Beazley unveils his true colours

Rubbish! His true colours are dithering, steady-as-she-goes inertia and cover-up/panic when presented with insoluble proof that the ground has shifted under his feet (note: this last metaphor is not a Beaconsfield reference).


Beazley brought in his closest advisers and told them he wanted a tougher approach in his second crack as Opposition Leader.

This worked so well for Andrew Peacock in 1989, and as I've said before Beazley is Labor's Peacock. Peacock could do the scowl and mock-outrage too. You're old enough to remember Peacock too Malcolm, shame on you for not telling the readers you saw this movie the first time around. And let's not have any nonsense from a politician who doesn't want to be popular: oh, yes he does.


John Howard would never take a Beazley-led Labor for granted, and now has to size up a familiar opponent more prepared to take risks.

Howard might not be as complacent as Costello can seem to be, but he has roped this dope before and will do so again. The latter part of this sentence could read: if you thought Beazley was weak when he stood where he was most comfortable, wait till he moves into unfamiliar territory. Next time Beazley says something that makes people gasp, that shows he has gone too far and been tasteless in his quest for political traction, maybe Malcolm Farr will apologise for him then too.

If you saw Warren Brown's cartoon a few pages after Farr's article, you'd be forgiven for thinking heartlessness toward the miners was Tele policy. A tragedy isn't a tragedy unless it can be tied back to Sydney, it seems.

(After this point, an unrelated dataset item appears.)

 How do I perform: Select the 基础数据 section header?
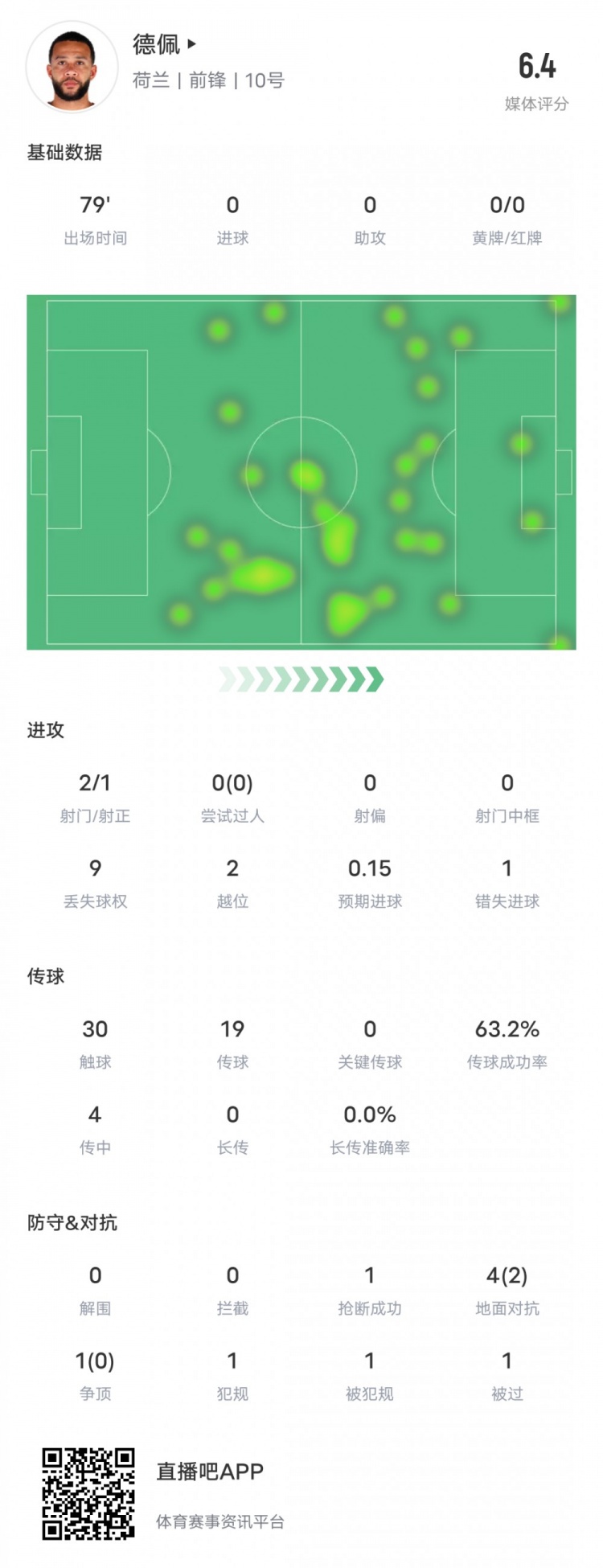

Or, perhaps not. Writing the occasional story in favour of an oft-attacked politician might stop the flow of information from drying up completely, because you never know how many of Beazley's supporters might stay around until the next Labor government. It might give a senior, hidebound reporter that he's really the young iconoclast the considers himself. However, it does nothing for readers trying to work out what alternative they have to the current government (if any). Mend your fences in your own time Malcolm and tell it like it is: Kim Beazley's days are numbered and their road to government begins only after he no longer leads them. Pronouncing that a carcass has pulse disgraces not the corpse but the one making the diagnosis.